TALLAHASSEE, Fla. (WTXL) — Florida A&M University students put service into action on MLK Day by restocking help shelves across Leon County.

They filled the shelves with food and hygiene items.Neighbors can pick up those items from the shelves for free.Watch the video below to hear what students say motivates them to give back.

Students restock community help shelves across Leon County for MLK Day of Service

BROADCAST TRANSCRIPT:

Students are putting service into practice.

“The work we are doing is necessary, and it’s important to continue to do it,” said FAMU student Shaniyah Ellies.

Filled with food and supplies, seventeen help shelves across Leon County are placed in neighborhoods where anyone can come and get what they need.

Similar to Little Free Libraries that offer books, help shelves provide free access to non-perishable food, fresh fruit, and basic hygiene items for anyone who needs a little extra support.
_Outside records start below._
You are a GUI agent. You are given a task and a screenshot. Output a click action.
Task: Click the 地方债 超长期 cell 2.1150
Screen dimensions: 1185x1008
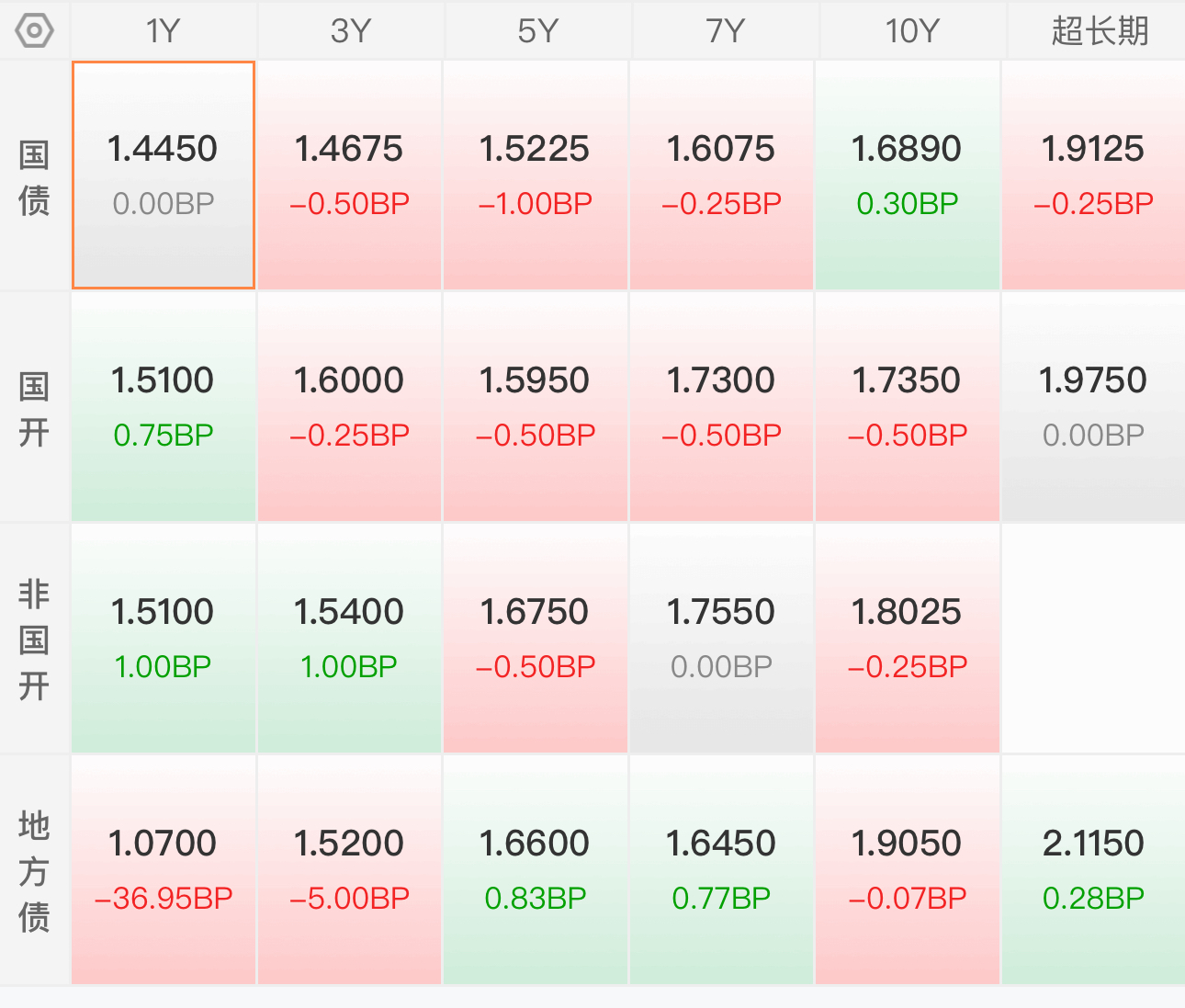click(1093, 869)
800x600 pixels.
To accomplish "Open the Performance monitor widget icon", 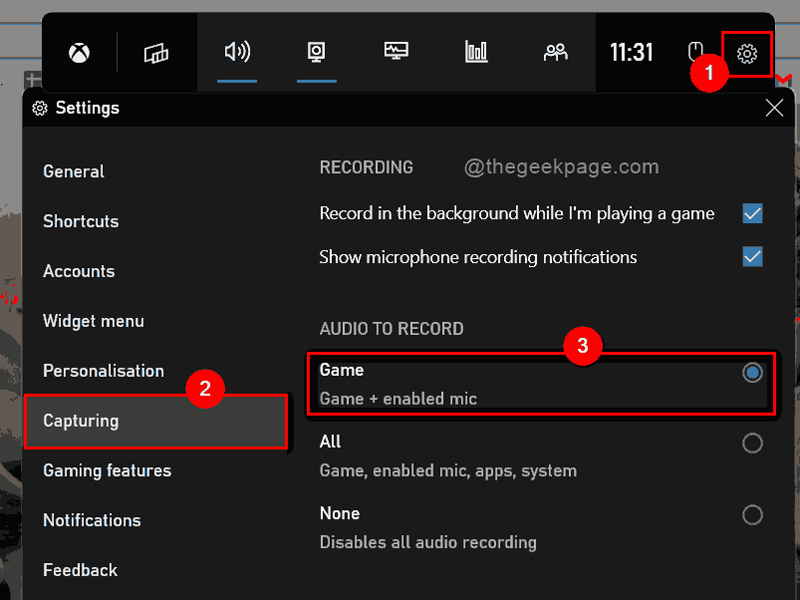I will pos(396,52).
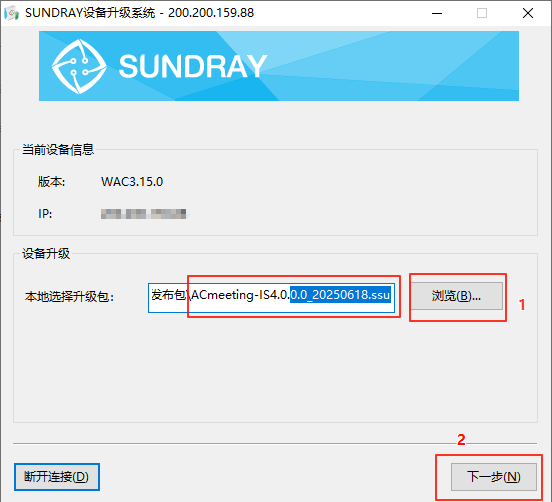Click the window title text with 200.200.159.88
This screenshot has height=502, width=552.
click(x=139, y=13)
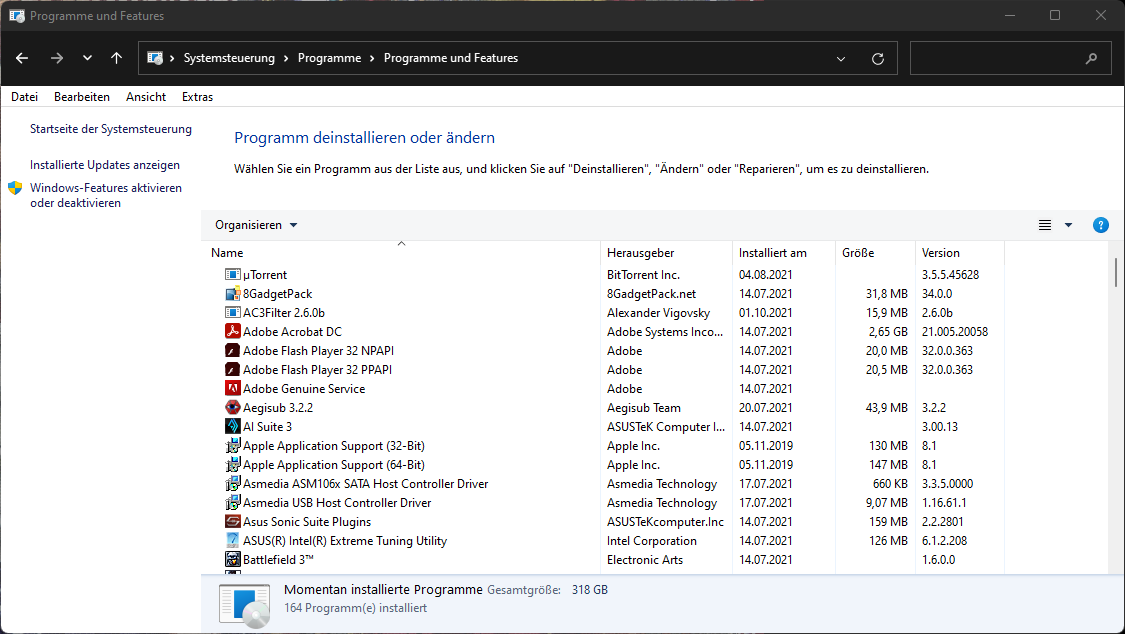Open the Organisieren dropdown

[256, 225]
For 67 years, Patricia Williams has lived in one of those neighborhoods, the Bond Community, a place she says is in need of more resources.

“You have a whole lot of homeless people in the neighborhood. You have grandmothers who trying to raise their grandchildren, great-grandchildren, and we need more support for the Bond community,” Williams said.

At Monday’s MLK Day of Service, FAMU students and students from the School of Arts and Sciences, along with their families, collected food and toiletries to restock many of those help shelves, including one located at Prayer Temple on Saxton Street.

Before the shelves were even fully stocked, neighbors began arriving to gather what they needed, and FAMU students say it was powerful to see the community respond.

“It just really warms my heart. It touches me to even know that people are coming here and getting the resources we leave for them, even if they don’t know who it’s from,” said FAMU student Laila Jones.

“Community is an important aspect of evolvement of success and of pride, so we are here to give back and hope to further nurture our communities,” Ellies said.

For Williams, this day of service is about more than food or supplies. She says it is about continuing the work and the spirit of Dr. Martin Luther King Jr. in her own neighborhood.

“He fought for everybody, and that’s what we got to learn to do. We are one person in God eyes, and we got to start treating each other like that,” Williams said.

Williams says she hopes more people will get out and serve, not just on MLK Day.

In Southwest Tallahassee, I am neighborhood reporter Lentheus Chaney.